▸ TASK TO CARRY OUT
Starting with the row that contains "1433x895 pixels. Task: Select the Pen tool" and going on through the row that contains "This screenshot has", rewrite those rows with each "pixels" changed to "px" and everything else unchanged.

▸ AVAILABLE DATA
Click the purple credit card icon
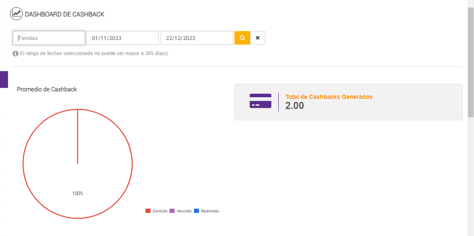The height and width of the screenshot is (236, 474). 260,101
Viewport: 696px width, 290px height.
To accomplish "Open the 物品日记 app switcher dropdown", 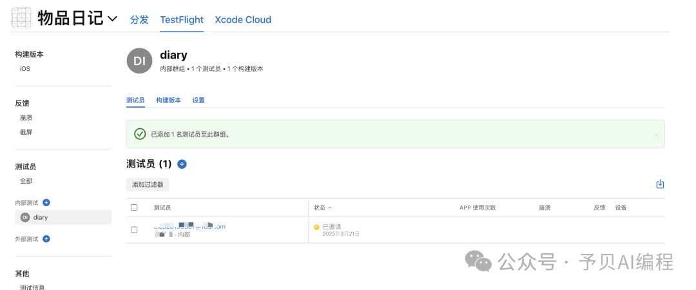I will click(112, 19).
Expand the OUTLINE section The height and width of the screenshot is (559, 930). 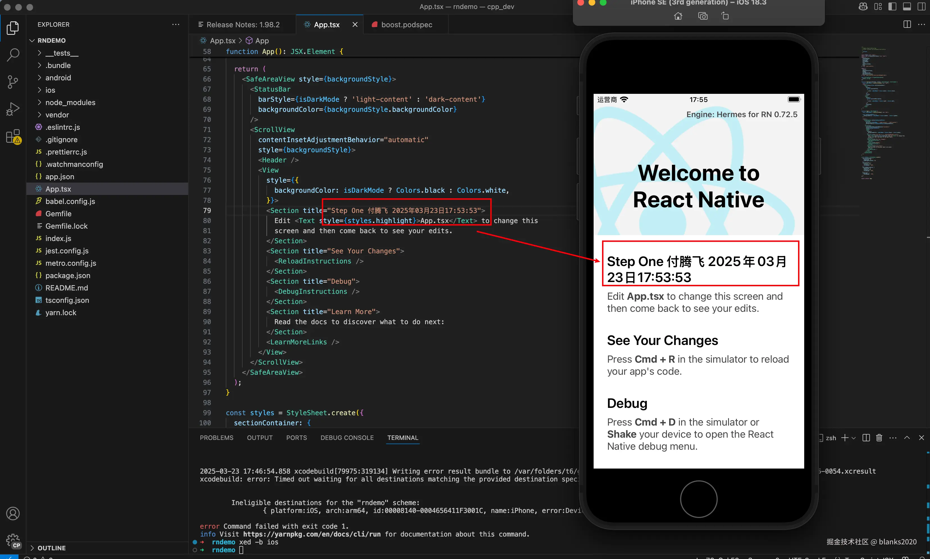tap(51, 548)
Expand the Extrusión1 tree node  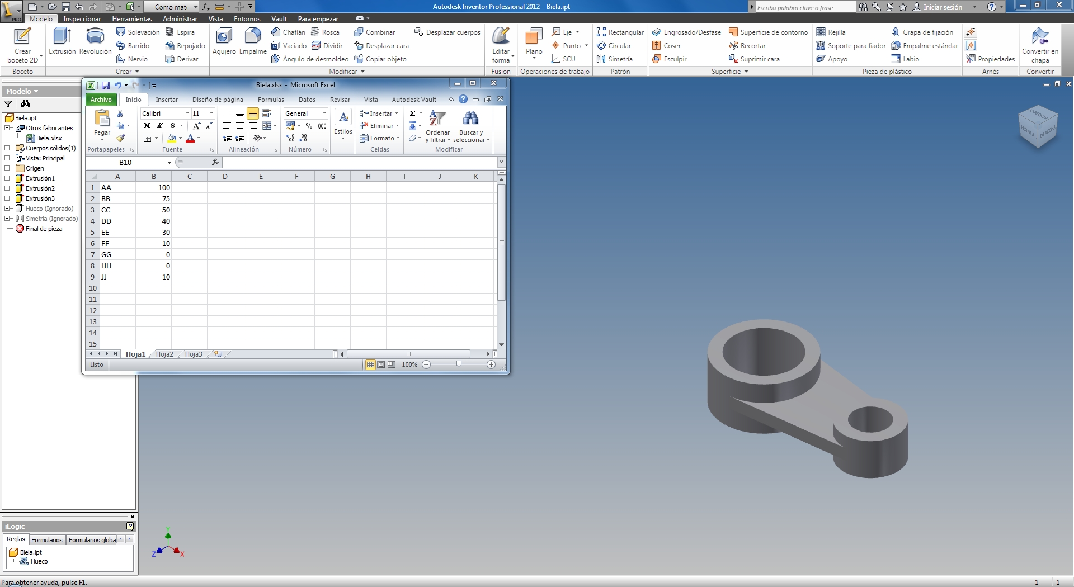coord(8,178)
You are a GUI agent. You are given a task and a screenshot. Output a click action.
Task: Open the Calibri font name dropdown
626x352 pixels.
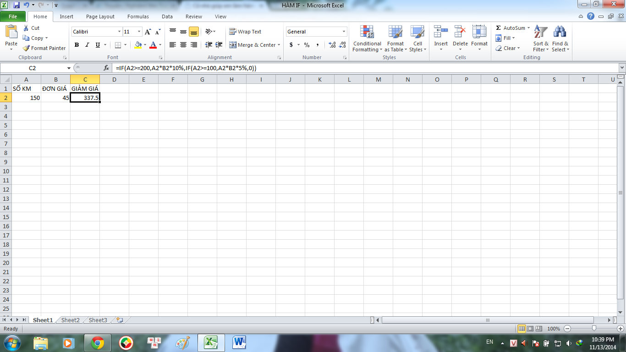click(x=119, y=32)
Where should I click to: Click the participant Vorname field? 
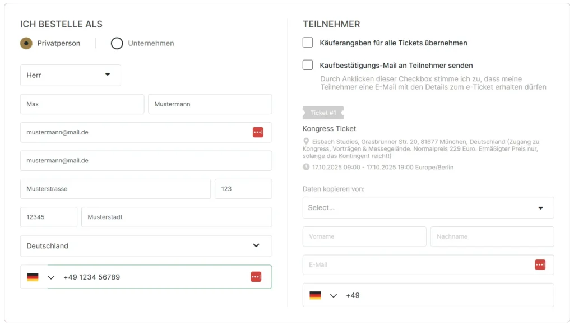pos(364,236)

--

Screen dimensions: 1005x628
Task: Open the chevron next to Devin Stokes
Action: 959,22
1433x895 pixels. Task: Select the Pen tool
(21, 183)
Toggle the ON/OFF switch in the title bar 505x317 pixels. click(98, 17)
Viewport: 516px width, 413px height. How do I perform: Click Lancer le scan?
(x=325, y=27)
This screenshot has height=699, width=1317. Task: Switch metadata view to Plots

▸ EXERCISE ANSWER
1433x895 px. Task: Select the Pen tool
(21, 183)
Toggle the ON/OFF switch in the title bar 505x317 px. click(98, 17)
Viewport: 516px width, 413px height. How do I perform: Click Lancer le scan?
(x=325, y=27)
This screenshot has height=699, width=1317. Task: Switch metadata view to Plots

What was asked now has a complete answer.